This short walk to an ancient Leicestershire hilltop is rich in atmosphere.
Distance 3.5 miles (5.7km)
Minimum time 1hr 30min
Ascent/gradient 295ft (90m)
Level of difficulty Medium
Paths Variety of field paths and tracks, some steep slopes
Landscape Low rolling hills and patchwork farmland
Suggested map aqua3 OS Explorer 246 Loughborough
Start/finish SK 766115
Dog friendliness Under tight control near livestock on Burrough Hil
Parking Pay-and-display car park at Burrough Hill
Public toilets At car park (closed in winter)
1 Walk out of the car park along the wide gated track to the earthworks that crown the summit of the hill. Head right, towards the trig point, and go around the grassy ramparts in an anti-clockwise direction. At the far side is a handy toposcope identifying what you can see - and what you can't. Apparently Boston Stump is 41 miles (66km) distant, but you'll need an exceptionally clear day to make it out.
2 Continue all the way around the embankment, until you're facing the gate you entered by, and here drop down the wide, stone-filled track to the right. This swings gently around and below the western edge of the hill, with the toposcope above. At the end go through two gates for a wide path around the field ahead.
3 Follow this across to the far side, but before you reach the lane go over a stile in the hedge on the right for a short path, clearly indicated, across the adjoining field. Look back at the hill behind you and see how prominent and imposing it appears. Imagine it topped with a forbidding wooden palisade, and wild, bearded men waving spears and yelling at you from behind. Still fancy attacking?
4 Go over a stile and turn right, into the lane, and walk this for ½ mile (800m), going straight on at the junction (signposted 'Little Dalby'). The lane swings right at Moscow Farm, which has an old-fashioned plough mounted outside a row of handsome brick sheds.
5 Approximately 420yds (384m) beyond the farm is a stile in the hedge to the right. Indicated 'public footpath', it leads along the right-hand edge of a rising field and then through undergrowth to the left of a small area of woodland called Burrough Hill Covert.

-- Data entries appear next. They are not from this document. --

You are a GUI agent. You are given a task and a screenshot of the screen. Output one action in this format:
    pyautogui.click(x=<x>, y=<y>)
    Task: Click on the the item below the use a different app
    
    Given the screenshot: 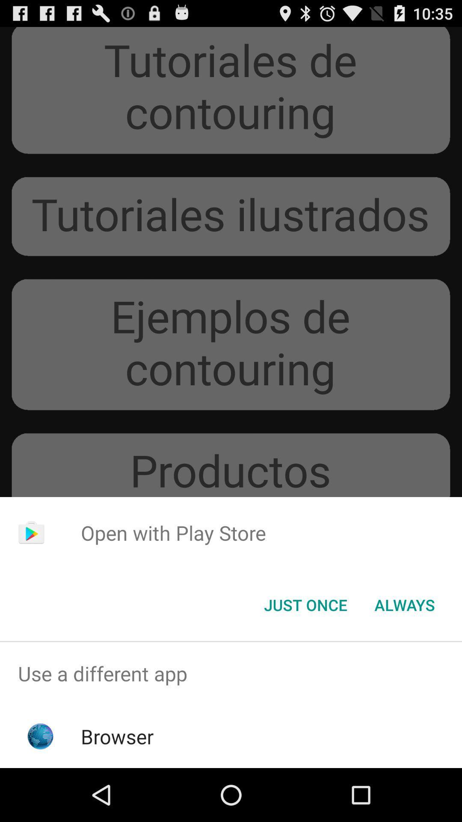 What is the action you would take?
    pyautogui.click(x=117, y=736)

However, the first 50yds (46m) beyond the stile can get quite overgrown in the height of summer, and if this is the case continue along the lane for a further 100yds (91m) and turn right on to an unsigned farm track. This public access route follows the left-hand edge of the field and makes its way gradually up the hill, steepening towards the top where the woods close in. The presence of a small spring, and the attentions of horse riders and cyclists, can make the upper section a bit boggy. The aforementioned footpath joins from the right just before a set of double gates. Go through these and continue up and along the grassy path straight ahead, following the bottom of a small valley.
6 The ancient defences are high above to your right. Do you think you can make it up the steep banks without being seen and enter the stronghold? (And will you have any puff left when you get there?)
7 When you reach the very top turn right and either follow the yellow-painted posts across the pasture for the main gate and the track back to the car park, or wander back over to the ramparts once more.
Since 1970 the distinctive and popular summit of Burrough Hill has been managed as a country park by Leicestershire County Council, and access is via the official car park off the road between Burrough on the Hill and Somerby.
At 690ft (210m) Burrough Hill is one of the highest points in Leicestershire and commands excellent views in virtually every direction. The earthworks are thought to date from the last few centuries bc, and the deep ditch and broad embankments, probably topped by a high wooden fence, were likely used as a place of refuge for local settlers and their livestock in times of attack from other tribes. Some Roman coins and fragments of pottery have been found, and a stretch of cobbled surface and the foundations of what might have been a guard house were unearthed near the main entrance to the fort. However, since no detailed archaeological research has been carried out, the precise history of the site is still unclear - but perhaps that's not such a bad thing after all. The absence of modern interpretation boards at every turn encourages us to use our imaginations, and envisage the situation as it might have been 2,000 years ago.
In modern times the hilltop was the scene of various meetings and festivities, including sports events and hunting. In the 19th century the Somerby and Burrough Hill race meetings were held here, with crowds of spectators lining the ramparts to watch the horses being ridden around in the arena below.
Burrough Hill sits on an outcrop of marlstone, a band of ironstone whose distinctive warming colours can be found in local cottages, barns and churches. It forms many of the other prominent hilltop locations in this area.
When the Parish Brewery at Somerby began life 20 years ago, it was one of the first pubs in the East Midlands to brew its own beer. It has an entry in the Guinness Book of Records for brewing what it claims is the strongest beer in the world with an ABV (alcohol by volume) of a leg-wobbling 23 per cent.
The Stags and Hounds at Burrough on the Hill, Royal Oak at Great Dalby, and Stilton Cheese Inn and Old Brewery at Somerby all welcome children, have outdoor seating, and serve food daily.